When I first began The Reading Life nearly eight years ago I planned to focus on literary works focusing on people who lead Reading centered lives. I have gotten happily very side tracked but I always like to return to this theme. I wonder what forces, influences, factors lead a person to prefer reading above all activities. I have seen in the posts of lots of book bloggers (the world's greatest
readers) references to lonely isolated childhoods in which they retreated from an environment they did not like, from feeling odd and out of place, to books. Many of these children grew away from reading as they worked, had families, etc but some of us did not. We resented our jobs as wasting our Reading time and some of us did become near Life time isolates, wanting to be left alone to read.

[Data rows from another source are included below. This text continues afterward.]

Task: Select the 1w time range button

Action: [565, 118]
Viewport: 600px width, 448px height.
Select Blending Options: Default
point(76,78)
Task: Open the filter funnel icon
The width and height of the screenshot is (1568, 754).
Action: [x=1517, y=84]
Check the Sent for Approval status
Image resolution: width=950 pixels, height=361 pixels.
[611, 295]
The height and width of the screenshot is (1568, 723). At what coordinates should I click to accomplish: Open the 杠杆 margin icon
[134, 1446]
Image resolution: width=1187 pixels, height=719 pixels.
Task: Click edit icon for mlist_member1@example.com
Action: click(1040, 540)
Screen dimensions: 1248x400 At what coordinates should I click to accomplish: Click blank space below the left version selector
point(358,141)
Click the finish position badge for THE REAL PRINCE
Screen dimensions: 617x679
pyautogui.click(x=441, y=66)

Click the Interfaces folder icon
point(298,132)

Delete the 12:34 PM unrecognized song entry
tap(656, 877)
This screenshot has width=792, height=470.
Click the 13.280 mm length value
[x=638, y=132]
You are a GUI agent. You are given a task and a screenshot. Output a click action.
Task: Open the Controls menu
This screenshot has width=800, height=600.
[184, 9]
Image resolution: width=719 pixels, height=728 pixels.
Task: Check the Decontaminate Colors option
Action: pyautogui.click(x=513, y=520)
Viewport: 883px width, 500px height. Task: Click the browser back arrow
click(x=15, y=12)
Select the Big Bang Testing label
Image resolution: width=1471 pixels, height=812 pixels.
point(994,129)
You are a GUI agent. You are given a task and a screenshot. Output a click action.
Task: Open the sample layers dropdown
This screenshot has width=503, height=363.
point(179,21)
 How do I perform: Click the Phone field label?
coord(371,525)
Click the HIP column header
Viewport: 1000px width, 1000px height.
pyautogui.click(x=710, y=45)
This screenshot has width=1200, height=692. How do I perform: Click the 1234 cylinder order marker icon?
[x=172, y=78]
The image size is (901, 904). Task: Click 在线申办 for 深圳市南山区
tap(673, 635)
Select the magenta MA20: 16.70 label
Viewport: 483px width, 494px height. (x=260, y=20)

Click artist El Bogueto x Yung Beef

Jill Bialosky talks about being lonely and feeling out of place as a child. She found a salvation in poetry. There are forty three poems featured, most published in full. Bialosky talks about events in her life and how they helped her relate to the poem and conversely how the poems helped her cope with the suicide of a beloved sister, marriage, becoming a mother, the death of her father, and the attack on the World trade centered. Among the more famous poets featured are Robert Frost (I found her comments on his perhaps most famous work, "The Road Not Taken" helped me overcome the view I formed of Frost decades ago), Emily Dickinson, Wallace Stevens and Sylvia Plath. She also talks about English language poets I have not read and works in translation by writers who I think will be new to most readers of her book.
Poetry Will Save Your Life can be read slowly savoring the poems and relating your own life experiences to those of Bialosky or devoured in a very pleasant evening. Either way I think you will enjoy this book.
Jill Bialosky is the author of four acclaimed collections of poetry. Her poems have appeared in The New Yorker, The New York Times, The Kenyon Review, and The Atlantic, among others. She is the author of three novels, most recently, The Prize, and a New York Times bestselling memoir History of a Suicide: My Sister’s Unfinished Life. Jill was honored by the Poetry Society of America for her distinguished contribution to the field of poetry in 2015. She is an editor at W. W. Norton & Company and lives in New York City.
4 comments:
This sounds like a touching, poetry-filled, poetry-themed memoir that's worth reading. The cover of this collection is very appealing as well. Excellent review, Mel!
Suko, this is a very moving memoir. Thanks as always for your comment
Mei u,
I don't know about saving my life, but poetry and lit in general certainly saved my sanity at numerous times. Perhaps this is why I've suddenly started reading more poetry recently.
Fred, Reading has kept me going through some dark periods in my life.